Work required: Please extract every line of the data below and reproduce each one without any change.

====== Material for the task

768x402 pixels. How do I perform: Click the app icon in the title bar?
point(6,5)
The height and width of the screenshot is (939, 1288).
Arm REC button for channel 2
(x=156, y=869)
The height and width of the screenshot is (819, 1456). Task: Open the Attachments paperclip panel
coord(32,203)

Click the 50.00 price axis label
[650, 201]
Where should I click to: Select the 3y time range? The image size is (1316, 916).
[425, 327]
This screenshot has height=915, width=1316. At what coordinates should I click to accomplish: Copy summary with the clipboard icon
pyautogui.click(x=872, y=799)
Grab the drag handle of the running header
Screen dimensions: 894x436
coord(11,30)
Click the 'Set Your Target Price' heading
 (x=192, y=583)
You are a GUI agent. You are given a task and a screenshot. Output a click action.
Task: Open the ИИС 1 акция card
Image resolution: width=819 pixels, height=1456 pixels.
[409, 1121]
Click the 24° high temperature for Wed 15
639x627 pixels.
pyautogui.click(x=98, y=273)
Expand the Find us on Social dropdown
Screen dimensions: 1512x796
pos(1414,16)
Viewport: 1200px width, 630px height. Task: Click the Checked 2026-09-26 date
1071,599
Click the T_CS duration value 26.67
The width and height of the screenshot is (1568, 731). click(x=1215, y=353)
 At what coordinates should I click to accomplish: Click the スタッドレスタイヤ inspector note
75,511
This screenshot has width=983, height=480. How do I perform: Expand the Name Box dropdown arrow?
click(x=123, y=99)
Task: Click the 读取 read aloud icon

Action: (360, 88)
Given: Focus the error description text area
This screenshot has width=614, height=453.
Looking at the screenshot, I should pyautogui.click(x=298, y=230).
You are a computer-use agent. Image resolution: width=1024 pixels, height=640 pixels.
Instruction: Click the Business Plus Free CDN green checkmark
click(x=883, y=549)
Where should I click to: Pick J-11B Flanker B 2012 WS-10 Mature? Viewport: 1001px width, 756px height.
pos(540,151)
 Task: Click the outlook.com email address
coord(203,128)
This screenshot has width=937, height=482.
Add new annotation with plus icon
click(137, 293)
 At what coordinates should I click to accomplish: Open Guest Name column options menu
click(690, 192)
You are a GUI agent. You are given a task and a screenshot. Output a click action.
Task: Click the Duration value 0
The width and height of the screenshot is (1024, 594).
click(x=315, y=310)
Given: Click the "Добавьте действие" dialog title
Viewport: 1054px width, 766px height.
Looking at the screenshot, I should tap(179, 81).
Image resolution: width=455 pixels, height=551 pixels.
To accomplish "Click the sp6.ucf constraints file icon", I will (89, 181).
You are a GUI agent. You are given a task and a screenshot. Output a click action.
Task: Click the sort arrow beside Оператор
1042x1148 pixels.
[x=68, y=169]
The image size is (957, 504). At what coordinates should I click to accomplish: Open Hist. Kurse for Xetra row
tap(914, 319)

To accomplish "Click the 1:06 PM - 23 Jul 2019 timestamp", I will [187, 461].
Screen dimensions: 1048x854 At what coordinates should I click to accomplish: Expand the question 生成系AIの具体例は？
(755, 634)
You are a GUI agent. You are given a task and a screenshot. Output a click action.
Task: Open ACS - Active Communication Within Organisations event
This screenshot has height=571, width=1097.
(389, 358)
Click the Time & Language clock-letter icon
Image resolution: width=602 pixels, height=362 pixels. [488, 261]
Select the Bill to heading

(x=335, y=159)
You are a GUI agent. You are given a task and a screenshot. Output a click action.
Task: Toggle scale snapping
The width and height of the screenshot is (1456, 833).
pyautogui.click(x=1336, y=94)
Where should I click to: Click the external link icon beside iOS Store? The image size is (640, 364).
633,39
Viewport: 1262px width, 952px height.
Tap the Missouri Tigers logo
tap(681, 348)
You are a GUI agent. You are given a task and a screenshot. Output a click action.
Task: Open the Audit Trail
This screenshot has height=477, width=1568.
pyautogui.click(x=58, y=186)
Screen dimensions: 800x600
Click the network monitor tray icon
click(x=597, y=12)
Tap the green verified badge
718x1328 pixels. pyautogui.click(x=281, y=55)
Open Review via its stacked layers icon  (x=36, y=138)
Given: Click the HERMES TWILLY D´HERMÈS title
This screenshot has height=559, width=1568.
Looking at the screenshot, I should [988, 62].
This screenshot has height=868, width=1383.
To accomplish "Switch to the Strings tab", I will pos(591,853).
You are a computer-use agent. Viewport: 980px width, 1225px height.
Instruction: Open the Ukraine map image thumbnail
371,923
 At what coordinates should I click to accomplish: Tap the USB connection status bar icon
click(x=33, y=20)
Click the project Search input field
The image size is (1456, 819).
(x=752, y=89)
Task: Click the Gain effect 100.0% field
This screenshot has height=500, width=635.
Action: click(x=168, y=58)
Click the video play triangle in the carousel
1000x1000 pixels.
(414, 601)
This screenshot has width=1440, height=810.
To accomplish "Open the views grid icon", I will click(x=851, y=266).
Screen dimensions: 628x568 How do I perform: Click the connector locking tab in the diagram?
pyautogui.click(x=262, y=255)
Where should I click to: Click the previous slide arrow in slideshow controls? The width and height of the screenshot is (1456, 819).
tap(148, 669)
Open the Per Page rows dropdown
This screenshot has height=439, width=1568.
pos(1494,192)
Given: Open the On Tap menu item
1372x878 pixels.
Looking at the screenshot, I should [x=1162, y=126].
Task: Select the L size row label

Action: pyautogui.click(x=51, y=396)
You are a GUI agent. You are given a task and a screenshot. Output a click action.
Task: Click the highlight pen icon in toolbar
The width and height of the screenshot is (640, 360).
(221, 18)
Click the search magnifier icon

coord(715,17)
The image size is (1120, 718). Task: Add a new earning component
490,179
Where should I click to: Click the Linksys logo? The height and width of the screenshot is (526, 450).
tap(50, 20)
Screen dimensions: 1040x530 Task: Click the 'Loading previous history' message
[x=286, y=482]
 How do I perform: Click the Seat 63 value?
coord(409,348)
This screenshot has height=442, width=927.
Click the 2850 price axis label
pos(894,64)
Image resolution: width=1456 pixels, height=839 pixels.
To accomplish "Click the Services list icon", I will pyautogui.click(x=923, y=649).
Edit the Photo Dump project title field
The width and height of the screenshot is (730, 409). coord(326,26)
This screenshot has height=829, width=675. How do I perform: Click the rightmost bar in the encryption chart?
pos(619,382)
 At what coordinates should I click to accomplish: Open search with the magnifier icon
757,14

============

Full solution:
768x402 pixels. How do I perform: Click the app icon in the title bar?
point(6,5)
The height and width of the screenshot is (939, 1288).
Arm REC button for channel 2
(x=156, y=869)
The height and width of the screenshot is (819, 1456). Task: Open the Attachments paperclip panel
coord(32,203)

Click the 50.00 price axis label
[650, 201]
Where should I click to: Select the 3y time range? The image size is (1316, 916).
[425, 327]
This screenshot has height=915, width=1316. At what coordinates should I click to accomplish: Copy summary with the clipboard icon
pyautogui.click(x=872, y=799)
Grab the drag handle of the running header
Screen dimensions: 894x436
coord(11,30)
Click the 'Set Your Target Price' heading
 (x=192, y=583)
You are a GUI agent. You are given a task and a screenshot. Output a click action.
Task: Open the ИИС 1 акция card
Image resolution: width=819 pixels, height=1456 pixels.
[409, 1121]
Click the 24° high temperature for Wed 15
639x627 pixels.
pyautogui.click(x=98, y=273)
Expand the Find us on Social dropdown
Screen dimensions: 1512x796
pos(1414,16)
Viewport: 1200px width, 630px height. Task: Click the Checked 2026-09-26 date
1071,599
Click the T_CS duration value 26.67
The width and height of the screenshot is (1568, 731). click(x=1215, y=353)
 At what coordinates should I click to accomplish: Click the スタッドレスタイヤ inspector note
75,511
This screenshot has width=983, height=480. How do I perform: Expand the Name Box dropdown arrow?
click(x=123, y=99)
Task: Click the 读取 read aloud icon

Action: (360, 88)
Given: Focus the error description text area
This screenshot has width=614, height=453.
Looking at the screenshot, I should pyautogui.click(x=298, y=230).
You are a computer-use agent. Image resolution: width=1024 pixels, height=640 pixels.
Instruction: Click the Business Plus Free CDN green checkmark
click(x=883, y=549)
Where should I click to: Pick J-11B Flanker B 2012 WS-10 Mature? Viewport: 1001px width, 756px height.
pos(540,151)
 Task: Click the outlook.com email address
coord(203,128)
This screenshot has width=937, height=482.
Add new annotation with plus icon
click(137, 293)
 At what coordinates should I click to accomplish: Open Guest Name column options menu
click(690, 192)
You are a GUI agent. You are given a task and a screenshot. Output a click action.
Task: Click the Duration value 0
The width and height of the screenshot is (1024, 594).
click(x=315, y=310)
Given: Click the "Добавьте действие" dialog title
Viewport: 1054px width, 766px height.
Looking at the screenshot, I should tap(179, 81).
Image resolution: width=455 pixels, height=551 pixels.
To accomplish "Click the sp6.ucf constraints file icon", I will (89, 181).
You are a GUI agent. You are given a task and a screenshot. Output a click action.
Task: Click the sort arrow beside Оператор
1042x1148 pixels.
[x=68, y=169]
The image size is (957, 504). At what coordinates should I click to accomplish: Open Hist. Kurse for Xetra row
tap(914, 319)

To accomplish "Click the 1:06 PM - 23 Jul 2019 timestamp", I will [187, 461].
Screen dimensions: 1048x854 At what coordinates should I click to accomplish: Expand the question 生成系AIの具体例は？
(755, 634)
You are a GUI agent. You are given a task and a screenshot. Output a click action.
Task: Open ACS - Active Communication Within Organisations event
This screenshot has height=571, width=1097.
(389, 358)
Click the Time & Language clock-letter icon
Image resolution: width=602 pixels, height=362 pixels. [488, 261]
Select the Bill to heading

(x=335, y=159)
You are a GUI agent. You are given a task and a screenshot. Output a click action.
Task: Toggle scale snapping
The width and height of the screenshot is (1456, 833).
pyautogui.click(x=1336, y=94)
Where should I click to: Click the external link icon beside iOS Store? The image size is (640, 364).
633,39
Viewport: 1262px width, 952px height.
Tap the Missouri Tigers logo
tap(681, 348)
You are a GUI agent. You are given a task and a screenshot. Output a click action.
Task: Open the Audit Trail
This screenshot has height=477, width=1568.
pyautogui.click(x=58, y=186)
Screen dimensions: 800x600
Click the network monitor tray icon
click(x=597, y=12)
Tap the green verified badge
718x1328 pixels. pyautogui.click(x=281, y=55)
Open Review via its stacked layers icon  (x=36, y=138)
Given: Click the HERMES TWILLY D´HERMÈS title
This screenshot has height=559, width=1568.
Looking at the screenshot, I should [988, 62].
This screenshot has height=868, width=1383.
To accomplish "Switch to the Strings tab", I will pos(591,853).
You are a computer-use agent. Viewport: 980px width, 1225px height.
Instruction: Open the Ukraine map image thumbnail
371,923
 At what coordinates should I click to accomplish: Tap the USB connection status bar icon
click(x=33, y=20)
Click the project Search input field
The image size is (1456, 819).
(x=752, y=89)
Task: Click the Gain effect 100.0% field
This screenshot has height=500, width=635.
Action: click(x=168, y=58)
Click the video play triangle in the carousel
1000x1000 pixels.
(414, 601)
This screenshot has width=1440, height=810.
To accomplish "Open the views grid icon", I will click(x=851, y=266).
Screen dimensions: 628x568 How do I perform: Click the connector locking tab in the diagram?
pyautogui.click(x=262, y=255)
Where should I click to: Click the previous slide arrow in slideshow controls? The width and height of the screenshot is (1456, 819).
tap(148, 669)
Open the Per Page rows dropdown
This screenshot has height=439, width=1568.
pos(1494,192)
Given: Open the On Tap menu item
1372x878 pixels.
Looking at the screenshot, I should [x=1162, y=126].
Task: Select the L size row label

Action: pyautogui.click(x=51, y=396)
You are a GUI agent. You are given a task and a screenshot. Output a click action.
Task: Click the highlight pen icon in toolbar
The width and height of the screenshot is (640, 360).
(221, 18)
Click the search magnifier icon

coord(715,17)
The image size is (1120, 718). Task: Add a new earning component
490,179
Where should I click to: Click the Linksys logo? The height and width of the screenshot is (526, 450).
tap(50, 20)
Screen dimensions: 1040x530 Task: Click the 'Loading previous history' message
[x=286, y=482]
 How do I perform: Click the Seat 63 value?
coord(409,348)
This screenshot has height=442, width=927.
Click the 2850 price axis label
pos(894,64)
Image resolution: width=1456 pixels, height=839 pixels.
To accomplish "Click the Services list icon", I will pyautogui.click(x=923, y=649).
Edit the Photo Dump project title field
The width and height of the screenshot is (730, 409). coord(326,26)
This screenshot has height=829, width=675. How do I perform: Click the rightmost bar in the encryption chart?
pos(619,382)
 At what coordinates should I click to accomplish: Open search with the magnifier icon
757,14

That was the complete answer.